When I look back over the years (way before I was diagnosed), I can count some distinct episodes (the relapses), but I can also see a pattern of feeling generally less well and more fatigued quite independent of that - which was why I’d NEVER connected the two! I’d always assumed the relapses were viruses or even injuries, and never associated them with increasing general debility at all, which was probably why it took a long time to dawn on me I might be ill, and longer still to find out what that illness was (referral to Rheumatology at least four or five years before diagnosis did nothing but reassure me - falsely - it couldn’t be anything serious).
So I suppose what I’m saying is I think it’s always been that way for me - getting a little bit worse over the years, even when I couldn’t point to any distinct incident (relapse).
Myself, I am not worried about getting an SPMS Dx (whether I do, or whether I don’t), because I won’t get DMDs taken away - I’m not on them anyway - and I don’t think my MS is bothered what anybody calls it - I think it will do its own sweet thing whatever, and what will be will be.
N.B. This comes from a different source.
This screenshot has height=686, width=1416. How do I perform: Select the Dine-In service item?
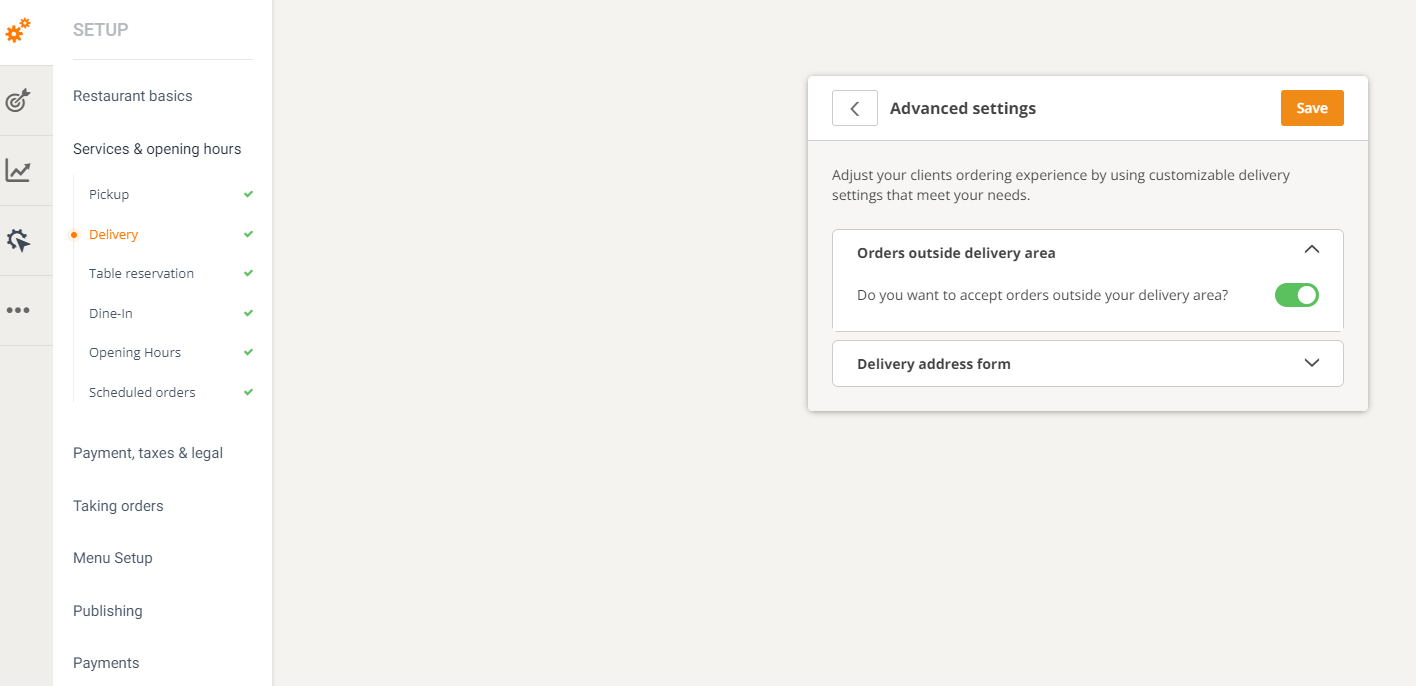coord(108,313)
I suppose, if anything, an SPMS diagnosis might reassure me I don’t have to worry about relapses anymore, and that I won’t face waking up tomorrow with anything completely not working that was absolutely fine today. But I wouldn’t treat even that as a cast iron guarantee.
The longer I go without relapses, the more I allow myself to think that perhaps I don’t have them any more. RRMS tends to be front-loaded, in that peak relapse activity tends to be in the early years - the years around diagnosis. I don’t want to tempt fate, but think it’s at least possible I was so late getting diagnosed that my peak relapse activity might actually have passed by that point - without being recognized (by me, or anyone).
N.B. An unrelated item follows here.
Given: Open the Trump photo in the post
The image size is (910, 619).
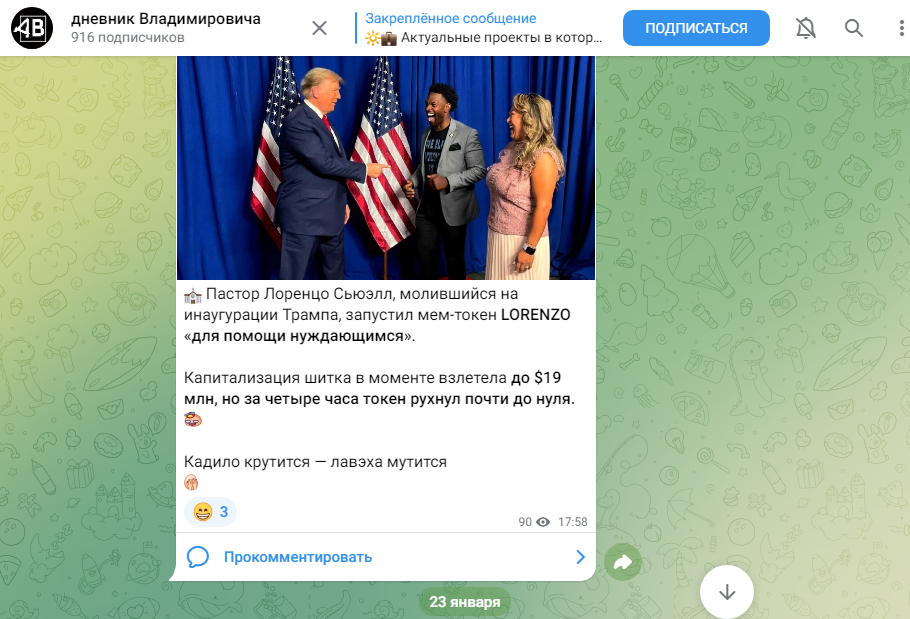Looking at the screenshot, I should point(386,168).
I know that is (potentially) dangerous thinking. Does not having a relapse for a long time mean I can stop worrying a bit, or just that I’m overdue for THE BIG ONE? Or are they like buses? None for ages, and then three come along at once? I do hope not! But I know nothing can be changed by worrying about it. I just have to keep telling myself I’ll deal with it when/if it happens. It’s too depressing to live with a wheelchair parked in the hall just in case.